Under the terms of the agreement, FNB shareholders will receive 1.07
shares of LSB Bancshares common stock for each of their shares of FNB
common stock. The combined organization will have 42 full-service
banking offices, total assets of approximately $2 billion and total
deposits of approximately $1.6 billion. It will be headquartered in
Greensboro, North Carolina and governed by a Board of Directors
comprised of 20 directors, 10 from each of the combining institutions.
Current LSB Chairman of the Board and Chief Executive Officer Robert F.
Lowe will serve as Chairman of the Board and Chief Executive Officer of
the company and Chairman of its subsidiary bank. Pressley A. Ridgill,
current President and Chief Executive Officer of FNB, will serve as
President of the company and President and Chief Executive Officer of
the bank. Barry Z. Dodson, Chairman of FNB, will serve as Vice Chairman
and lead independent director of the company. The merger is subject to
approval by LSB’s and FNB’s
shareholders and banking regulators and other customary conditions. The
transaction, which is expected to yield approximately $5 million in near
term annual cost savings, is scheduled to be completed during the third
quarter of 2007.
“This combination will create the sixth
largest bank based in North Carolina and will enable us to pursue our
vision of leveraging our diverse strengths, achieving sustained earnings
growth, expanding our branch network and ultimately seeking acquisition
opportunities and merger partners. LSB and FNB are quality focused
financial institutions with impressive infrastructures and traditions of
excellent service to our customers. There are many other similarities
between the two companies. We operate in similar North Carolina
communities and have branches in fast growing metropolitan markets. We
both have an experienced staff that is empowered to make decisions in
order to meet our customers’ banking needs at
the local level. LSB and FNB have a shared vision of the future and the
integration of our institutions is a natural fit,”
said Bob Lowe, Chairman and Chief Executive Officer of LSB. Mr. Lowe
added, “I am pleased to join Pressley in the
management of our new company. His broad experience in banking at the
chief financial, chief operating and chief executive officer levels is
an asset which will be critical to our company’s
future.”
Mr. Ridgill stated, “We believe this
transaction creates a beneficial situation for all our constituencies.

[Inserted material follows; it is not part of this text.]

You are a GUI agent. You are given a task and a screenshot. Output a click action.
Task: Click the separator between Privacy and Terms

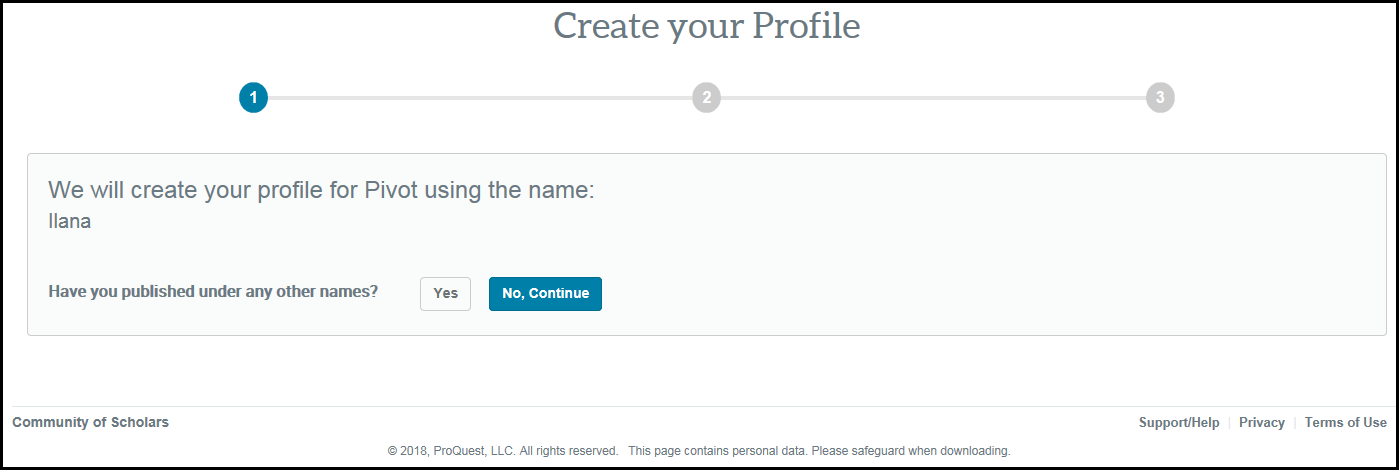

Our customers will enjoy our expanded geographic footprint and the
communities we serve will benefit from our enhanced and more competitive
products and services. Our employees will be partnered with a larger,
more vibrant company with more opportunities for advancement, and our
shareholders will benefit from significant increased earnings
opportunities. The combination provides the opportunity to combine the
loan growth available in FNB’s markets with
the funding provided by LSB’s strong core
deposit base. We will have many opportunities to expand our footprint
while preserving our historic roots in Davidson and Rockingham Counties.
I look forward to working with Bob and benefiting from his deep
knowledge of banking.”
Mr. Lowe noted that “there is no overlap
between our branch networks. As a result, we expect minimal staffing
modifications in our primary locations of service to our customers.”
Mr. Ridgill added that “the current plans for
the combined company are to maintain our operation centers in Davidson
County and Rockingham County. Our goal in uniting our companies is to
grow our presence in all of our markets.”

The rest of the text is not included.